Les grecs et le tissage, le retour
11 janvier 2024 -Arachné : quand le tissage mène à la perte de la tisserande
… Ou bien l’orgueil ?
Connaissez-vous cette légende ? Arachné, merveilleuse tisserande, est visitée un jour par la déesse Athéna. Cette dernière, intriguée par la réputation de la jeune fille, se déguise en vieille femme pour admirer ses ouvrages. Au cours de la conversation, Arachné se vante imprudemment de sa virtuosité et déclare dépasser Athéna elle-même. S’ensuivent colère, défi, confrontation, défaite. Les dieux de l’Olympe ne sont pas connus pour leur mansuétude et l’histoire s’achève sur la perte de la malheureuse, qui finira pendue. La déesse la ressuscite alors sous la forme d’une araignée, éternellement suspendue au fil de soie dont elle fait de merveilleuses toiles, monuments architecturaux délicats et pièges mortels.
Que voilà une légende ambiguë. La jeune mortelle produit un ouvrage magnifique, auquel la déesse ne trouve objectivement aucun défaut. Et pourtant elle déchire l’étoffe de rage, et humilie son adversaire. Elle ne reconnaît pas, ce faisant, que la jeune grecque est au minimum son égale en dextérité. La morale de cette histoire est obscure. Qu’est-ce qui est puni ? La vantardise ? L’insupportable supplantage? Et la punition est double : la déesse pleine de mauvaise foi passe outre la magnificence de l’oeuvre, et elle fait ce don ambivalent d’une vie qui se passera dorénavant à tisser sublimement aussi, mais dans le but de piéger. La beauté au service de la destruction. Et des toiles à jamais condamnées à être déchirées, encore et encore. Les insectes attrapés sont en général enroulés dans les fils en guise de garde-manger, et il faut que l’araignée retisse la partie utilisée. Comme pour Sisyphe et son rocher qui roule inéluctablement jusqu’en bas de la pente.

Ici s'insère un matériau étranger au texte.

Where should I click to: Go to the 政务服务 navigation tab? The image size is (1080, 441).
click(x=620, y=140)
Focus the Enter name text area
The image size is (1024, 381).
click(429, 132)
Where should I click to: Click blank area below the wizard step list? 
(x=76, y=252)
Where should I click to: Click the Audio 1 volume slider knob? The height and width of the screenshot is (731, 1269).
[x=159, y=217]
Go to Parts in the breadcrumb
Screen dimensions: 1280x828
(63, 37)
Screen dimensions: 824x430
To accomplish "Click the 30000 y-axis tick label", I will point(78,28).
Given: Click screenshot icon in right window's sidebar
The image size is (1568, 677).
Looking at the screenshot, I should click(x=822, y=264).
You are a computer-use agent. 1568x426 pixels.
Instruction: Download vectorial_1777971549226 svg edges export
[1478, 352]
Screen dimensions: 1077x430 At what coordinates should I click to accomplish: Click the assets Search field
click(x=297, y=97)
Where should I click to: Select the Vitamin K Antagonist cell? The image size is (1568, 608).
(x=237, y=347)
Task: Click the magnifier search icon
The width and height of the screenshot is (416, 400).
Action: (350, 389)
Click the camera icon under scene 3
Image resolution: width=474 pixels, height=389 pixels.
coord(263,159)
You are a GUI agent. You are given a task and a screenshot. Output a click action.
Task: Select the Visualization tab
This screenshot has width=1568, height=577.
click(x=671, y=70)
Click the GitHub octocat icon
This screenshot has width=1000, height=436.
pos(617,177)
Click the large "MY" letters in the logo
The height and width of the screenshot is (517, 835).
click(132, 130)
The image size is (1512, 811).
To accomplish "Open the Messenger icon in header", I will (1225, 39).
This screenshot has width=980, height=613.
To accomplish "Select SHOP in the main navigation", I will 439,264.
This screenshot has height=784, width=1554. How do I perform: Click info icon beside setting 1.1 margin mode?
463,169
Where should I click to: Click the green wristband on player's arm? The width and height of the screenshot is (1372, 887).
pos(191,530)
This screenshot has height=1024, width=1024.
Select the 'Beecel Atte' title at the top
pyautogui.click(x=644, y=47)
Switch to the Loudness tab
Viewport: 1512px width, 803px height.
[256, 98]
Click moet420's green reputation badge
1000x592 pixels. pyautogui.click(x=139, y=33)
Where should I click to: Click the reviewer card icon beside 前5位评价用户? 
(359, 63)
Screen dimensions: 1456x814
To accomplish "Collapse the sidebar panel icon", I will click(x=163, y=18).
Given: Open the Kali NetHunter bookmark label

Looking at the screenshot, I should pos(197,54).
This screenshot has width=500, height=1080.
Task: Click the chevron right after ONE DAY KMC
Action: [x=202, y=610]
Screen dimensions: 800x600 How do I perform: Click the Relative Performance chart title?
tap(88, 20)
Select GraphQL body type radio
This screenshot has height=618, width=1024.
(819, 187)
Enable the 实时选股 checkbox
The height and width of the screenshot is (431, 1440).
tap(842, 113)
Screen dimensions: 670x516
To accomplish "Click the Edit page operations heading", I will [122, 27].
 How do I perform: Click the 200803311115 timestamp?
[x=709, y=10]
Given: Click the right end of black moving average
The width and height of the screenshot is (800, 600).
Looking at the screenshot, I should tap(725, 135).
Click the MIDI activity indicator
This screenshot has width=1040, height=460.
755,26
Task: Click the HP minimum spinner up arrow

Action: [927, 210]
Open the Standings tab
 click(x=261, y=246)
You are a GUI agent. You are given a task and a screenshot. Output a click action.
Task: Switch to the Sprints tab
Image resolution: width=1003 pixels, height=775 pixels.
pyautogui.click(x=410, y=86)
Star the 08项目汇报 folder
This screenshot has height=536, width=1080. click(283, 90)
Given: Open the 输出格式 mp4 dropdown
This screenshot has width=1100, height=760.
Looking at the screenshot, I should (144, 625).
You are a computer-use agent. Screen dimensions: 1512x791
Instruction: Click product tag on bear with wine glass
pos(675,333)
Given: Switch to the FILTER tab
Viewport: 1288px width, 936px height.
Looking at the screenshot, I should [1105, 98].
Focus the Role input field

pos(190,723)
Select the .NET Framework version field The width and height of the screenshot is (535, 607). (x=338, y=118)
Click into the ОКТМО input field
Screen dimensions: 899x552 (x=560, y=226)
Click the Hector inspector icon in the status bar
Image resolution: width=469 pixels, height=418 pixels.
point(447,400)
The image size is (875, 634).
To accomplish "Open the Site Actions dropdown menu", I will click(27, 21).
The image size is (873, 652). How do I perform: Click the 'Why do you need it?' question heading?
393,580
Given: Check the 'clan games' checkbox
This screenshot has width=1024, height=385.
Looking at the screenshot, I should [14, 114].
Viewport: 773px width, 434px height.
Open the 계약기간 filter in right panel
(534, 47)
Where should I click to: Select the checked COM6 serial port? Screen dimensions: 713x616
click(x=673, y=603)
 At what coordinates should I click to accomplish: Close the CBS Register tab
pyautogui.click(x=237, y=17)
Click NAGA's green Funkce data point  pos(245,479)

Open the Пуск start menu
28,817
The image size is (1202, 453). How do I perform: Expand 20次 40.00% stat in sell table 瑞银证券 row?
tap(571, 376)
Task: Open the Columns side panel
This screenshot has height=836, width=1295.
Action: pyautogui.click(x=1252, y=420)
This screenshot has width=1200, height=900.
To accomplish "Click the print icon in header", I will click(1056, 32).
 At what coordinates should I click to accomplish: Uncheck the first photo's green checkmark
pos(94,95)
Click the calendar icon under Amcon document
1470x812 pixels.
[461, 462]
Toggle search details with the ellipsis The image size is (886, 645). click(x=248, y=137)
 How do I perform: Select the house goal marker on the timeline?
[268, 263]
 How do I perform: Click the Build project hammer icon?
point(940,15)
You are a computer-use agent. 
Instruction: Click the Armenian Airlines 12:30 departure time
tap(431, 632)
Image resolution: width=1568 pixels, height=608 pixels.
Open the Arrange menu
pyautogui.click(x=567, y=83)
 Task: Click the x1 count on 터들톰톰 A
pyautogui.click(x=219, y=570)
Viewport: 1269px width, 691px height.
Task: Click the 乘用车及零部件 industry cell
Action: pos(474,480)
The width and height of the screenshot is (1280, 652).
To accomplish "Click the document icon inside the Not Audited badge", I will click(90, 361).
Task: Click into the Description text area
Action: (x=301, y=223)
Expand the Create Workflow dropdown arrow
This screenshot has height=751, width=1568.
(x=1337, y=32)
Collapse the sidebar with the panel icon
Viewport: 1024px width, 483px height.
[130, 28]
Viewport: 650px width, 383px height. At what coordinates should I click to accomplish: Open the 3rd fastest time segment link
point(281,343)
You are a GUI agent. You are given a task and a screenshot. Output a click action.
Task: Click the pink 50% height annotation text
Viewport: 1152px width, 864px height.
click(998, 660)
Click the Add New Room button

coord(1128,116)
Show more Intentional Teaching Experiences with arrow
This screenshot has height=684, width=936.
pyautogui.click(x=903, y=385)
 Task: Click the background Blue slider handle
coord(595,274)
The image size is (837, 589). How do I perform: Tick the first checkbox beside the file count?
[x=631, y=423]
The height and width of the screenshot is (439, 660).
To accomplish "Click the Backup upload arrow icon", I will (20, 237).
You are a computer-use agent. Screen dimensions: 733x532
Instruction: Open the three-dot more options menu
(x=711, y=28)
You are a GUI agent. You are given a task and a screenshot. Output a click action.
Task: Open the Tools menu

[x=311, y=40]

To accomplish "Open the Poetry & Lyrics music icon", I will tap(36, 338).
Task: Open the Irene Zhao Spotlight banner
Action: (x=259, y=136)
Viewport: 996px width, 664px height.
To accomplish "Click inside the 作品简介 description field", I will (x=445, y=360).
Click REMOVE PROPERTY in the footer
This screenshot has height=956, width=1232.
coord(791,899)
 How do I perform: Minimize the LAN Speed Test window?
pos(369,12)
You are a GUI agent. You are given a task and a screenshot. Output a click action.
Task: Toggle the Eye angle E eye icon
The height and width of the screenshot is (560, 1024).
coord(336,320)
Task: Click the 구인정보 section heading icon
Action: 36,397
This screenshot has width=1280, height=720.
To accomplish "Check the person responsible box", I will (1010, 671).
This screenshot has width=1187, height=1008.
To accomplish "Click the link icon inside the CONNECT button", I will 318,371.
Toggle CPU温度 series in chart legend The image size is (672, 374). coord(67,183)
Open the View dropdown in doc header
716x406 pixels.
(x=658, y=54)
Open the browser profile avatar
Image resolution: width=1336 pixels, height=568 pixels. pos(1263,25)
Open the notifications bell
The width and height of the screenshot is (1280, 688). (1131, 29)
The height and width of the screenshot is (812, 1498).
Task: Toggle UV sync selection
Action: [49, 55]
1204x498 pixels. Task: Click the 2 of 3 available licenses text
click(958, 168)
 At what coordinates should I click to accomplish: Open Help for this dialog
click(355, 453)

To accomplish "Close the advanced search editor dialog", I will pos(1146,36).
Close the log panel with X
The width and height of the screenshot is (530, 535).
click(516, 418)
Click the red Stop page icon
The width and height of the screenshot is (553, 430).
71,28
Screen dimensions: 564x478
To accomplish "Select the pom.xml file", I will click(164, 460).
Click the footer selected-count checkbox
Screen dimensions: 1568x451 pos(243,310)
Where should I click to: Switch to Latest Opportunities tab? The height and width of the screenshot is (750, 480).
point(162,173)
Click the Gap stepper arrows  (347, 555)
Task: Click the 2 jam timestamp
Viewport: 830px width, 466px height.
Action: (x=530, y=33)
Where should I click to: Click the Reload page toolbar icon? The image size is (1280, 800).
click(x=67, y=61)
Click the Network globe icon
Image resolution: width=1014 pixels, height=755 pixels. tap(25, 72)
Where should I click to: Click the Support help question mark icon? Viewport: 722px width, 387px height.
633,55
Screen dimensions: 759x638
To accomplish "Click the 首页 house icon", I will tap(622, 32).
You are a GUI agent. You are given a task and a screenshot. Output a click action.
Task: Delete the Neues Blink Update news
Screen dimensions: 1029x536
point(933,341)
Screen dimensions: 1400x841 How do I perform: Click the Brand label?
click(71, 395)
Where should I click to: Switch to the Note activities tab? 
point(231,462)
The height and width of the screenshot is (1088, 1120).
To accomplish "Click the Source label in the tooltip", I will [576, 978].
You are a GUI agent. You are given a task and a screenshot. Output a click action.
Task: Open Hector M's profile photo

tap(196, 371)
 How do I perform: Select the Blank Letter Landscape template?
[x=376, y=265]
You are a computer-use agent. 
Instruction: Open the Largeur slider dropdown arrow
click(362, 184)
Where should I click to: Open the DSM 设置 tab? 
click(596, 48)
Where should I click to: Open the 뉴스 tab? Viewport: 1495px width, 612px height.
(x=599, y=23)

On peut choisir d’y voir un exemple de châtiment de la jeunesse imbue d’elle-même, ou bien des extrêmités auxquelles sont poussées les femmes lorsqu’elles entrent en compétition les unes avec les autres. On peut aussi choisir de ne retenir que la poésie d’une légende qui appuie sur le miracle accompli par une créature si décriée, qui a si mauvaise réputation que l’araignée. Les toiles des araignées ravissent l’oeil (quand elles ne sont pas surchargées de poussière, certes!) surtout dans une saison automnale qui les décore des diamants de la rosée du matin. Peut-être nous faut-il une belle histoire pour nous laisser charmer par ces tableaux délicats ?
Sur ce, un excellent début d’année à vous tous.